Solving the Crime of Unreliability: Elements of a Process for RCA

I was recently watching a popular crime drama on TV and I noticed that they follow a very similar process when solving a crime that I do when solving a reliability problem in a facility.
The first thing the detectives do is identify questions they have that they would like answers to and then collect all the evidence they can to begin to answer those questions. Then they build a timeline to understand where things fit around the crime. Then they combine the evidence and the timeline together and identify the motives and the finally the suspects. I have over simplified all they do but the core process steps are still there.
Solving the Crime of Unreliability in a facility starts with identification of the questions and the evidence to be collected. Then just like the investigator the next step is the collection of said evidence. I suggest folks use collection kits to help categorize and capture the data in its entirety. There is a blog here about the kits I use and what they contain.
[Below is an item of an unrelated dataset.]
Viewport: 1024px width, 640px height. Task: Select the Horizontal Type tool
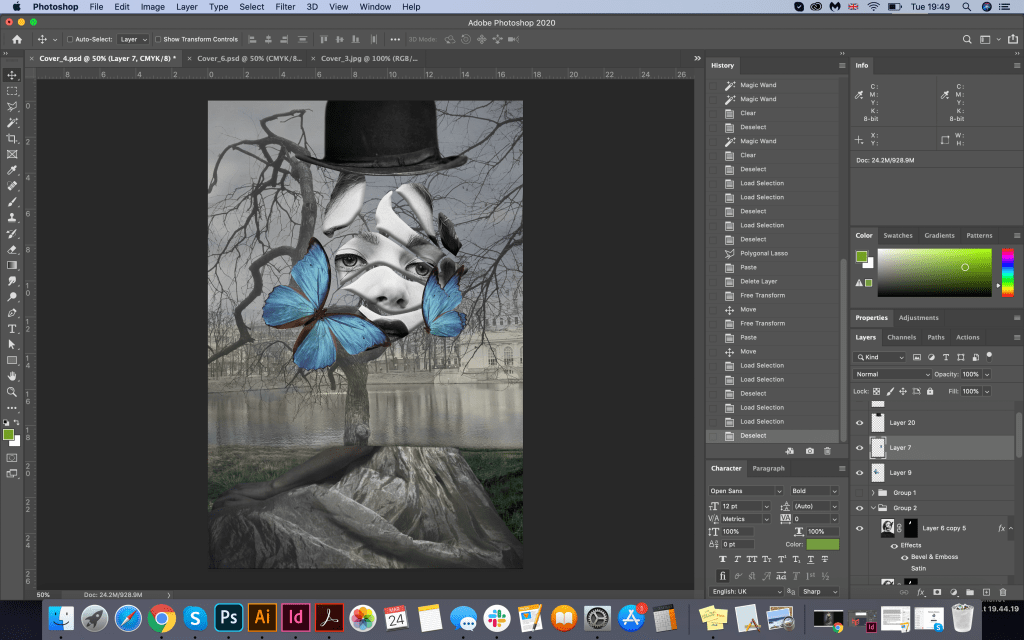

Early on I skipped the element of time and did not complete the timeline or sequence of events prior to the use of other tools. Over time I learned this was a mistake in many cases and cause me to miss details. In two recent RCA investigations that were completed by others and reviewed and refined later by me, we discovered whole new causal chains and missed causes related to rebuild and maintenance execution that was not identified in the initial investigation. This was due to the fact that the original RCA team focused on their preconceived notions and did not look at what happen just previous to the failure in the sequence of events. Completing the sequence of events opened their eyes. It will do two things for you: first it identifies other potential causes and second it clarifies the causes that you have already identified. Just as the crime scene investigators then take the time lines and evidence and begin to look at the relationships I do the same. I choose a tool like fault tree or logic tree, among others, to attack evidence in the sequence and to draw the connections and the causal chains.  
It you find the crime of unreliability has been committed in your facility then you may want to make sure you have included each of these steps in your RCA process.